** begin DATA FOR THE TASK **

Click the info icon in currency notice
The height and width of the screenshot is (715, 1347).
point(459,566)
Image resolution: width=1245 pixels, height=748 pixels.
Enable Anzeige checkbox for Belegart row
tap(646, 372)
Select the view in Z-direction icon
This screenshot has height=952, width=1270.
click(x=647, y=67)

** end DATA FOR THE TASK **

• **PROBLEM TO WORK ON**: Rewrite all the records with "info icon" swapped for "help icon" and everything else left as it is.

• **SOLUTION TO THE PROBLEM**:
Click the help icon in currency notice
The height and width of the screenshot is (715, 1347).
point(459,566)
Image resolution: width=1245 pixels, height=748 pixels.
Enable Anzeige checkbox for Belegart row
tap(646, 372)
Select the view in Z-direction icon
This screenshot has height=952, width=1270.
click(x=647, y=67)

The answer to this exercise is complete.